EGIPTO, LA POTENCIA EMERGENTE

VICENTE LLADRÓ

En las últimas semanas se repite el argumento cuando se pregunta por la marcha de la campaña de exportación naranjera: «No va todo lo bien que debiera, que cabría esperar; los precios fuera no responden a lo que han subido aquí en el campo...» Cabe replicar que ese es el tono acostumbrado de la misma cantinela de siempre. ¿Qué es lo que pasa fuera? (fuera es el resto de la UE, para aclararnos). Y entonces te sueltan: «Egipto está muy fuerte, tiene mucha y buena naranja y la vende barata; las cadenas europeas de supermercados van a lo más económico, nosotros no podemos seguir las ofertas de naranjas rebajadas de Egipto y muchas veces sólo estamos atendiendo cosas puntuales, por eso se está alargando la campaña de la Lane más de lo que cabía imaginar al principio, cuando se vio la merma que teníamos; la sacaremos, pero con más tiempo».

Por si acaso te recuerdan aquello de que «no estamos solos, cada vez hay más oferta de todas partes»; y, para terminar de rematar, también que «no es sólo Egipto, están Turquía, Grecia, Marruecos...»

Bueno, lo de Marruecos no es nuevo, ni lo de Grecia, que es país miembro de la UE. Turquía, Marruecos y Egipto son países terceros. Es muy curioso, y preocupante, que en el mismo terreno de juego de la Unión Europea jueguen en las mismas condiciones los que están dentro y los que llegan de fuera. ¿Es que ha sido abolido el principio fundacional de la preferencia comunitaria? Desde luego que no, pero en la práctica parece que ya no lo defiende nadie, ni los mismos productores europeos perjudicados. Quizás ni se recuerde ya que eso está vigente y lo que significa, por si alguien quisiera exigir su cumplimiento. ¿O es que todo el mundo se ha resignado a someterse al imperio de las conveniencias cruzadas? La preferencia comunitaria significa que la UE debe preferir dar salida comercial en el mercado interno a las mercancías propias antes de adquirir las de fuera en situación ventajosa.

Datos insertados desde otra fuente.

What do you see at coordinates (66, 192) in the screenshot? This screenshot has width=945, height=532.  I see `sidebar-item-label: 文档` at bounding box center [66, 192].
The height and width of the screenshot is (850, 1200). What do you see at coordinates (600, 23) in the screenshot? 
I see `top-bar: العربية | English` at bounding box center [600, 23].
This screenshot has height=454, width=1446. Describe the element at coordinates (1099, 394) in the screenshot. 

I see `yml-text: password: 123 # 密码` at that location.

Si falta algo se trae como sea; si no, se aplican aranceles y restricciones para evitar la competencia desleal sobre el producto de casa, porque lo que viene de fuera siempre llega más barato: se ha producido con costes menores, con menos exigencias de todo tipo, y se vende en un mercado caro, luego todo el mundo tiene margen de maniobra.

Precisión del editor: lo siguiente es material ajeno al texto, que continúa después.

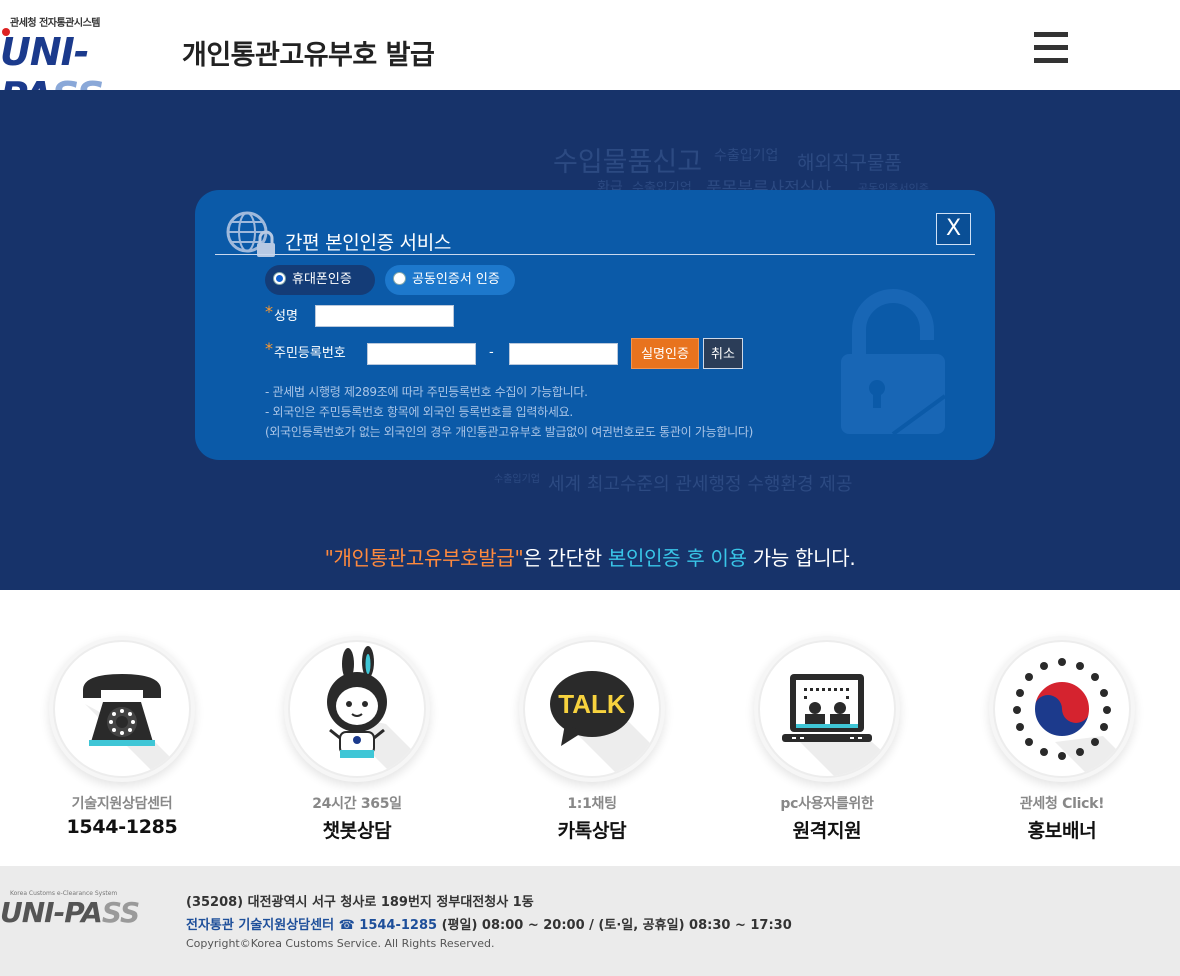 Image resolution: width=1180 pixels, height=976 pixels. Describe the element at coordinates (357, 831) in the screenshot. I see `service-main-label: 챗봇상담` at that location.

Egipto es la nueva potencia citrícola emergente, la amenaza más reciente para la citricultura española. En naranjas sobre todo. En muy pocos años ha duplicado su producción a lo largo del valle del Nilo. Puede tener ya cerca de cuatro millones de toneladas y crece a ritmo muy fuerte. Se estima que este año colocará más de 300.000 toneladas en Europa, gracias a unos salarios muy bajos (una hora de aquí, un jornal allí), la fuerte devaluación de la libra egipcia y el silencioso trato de favor de la UE.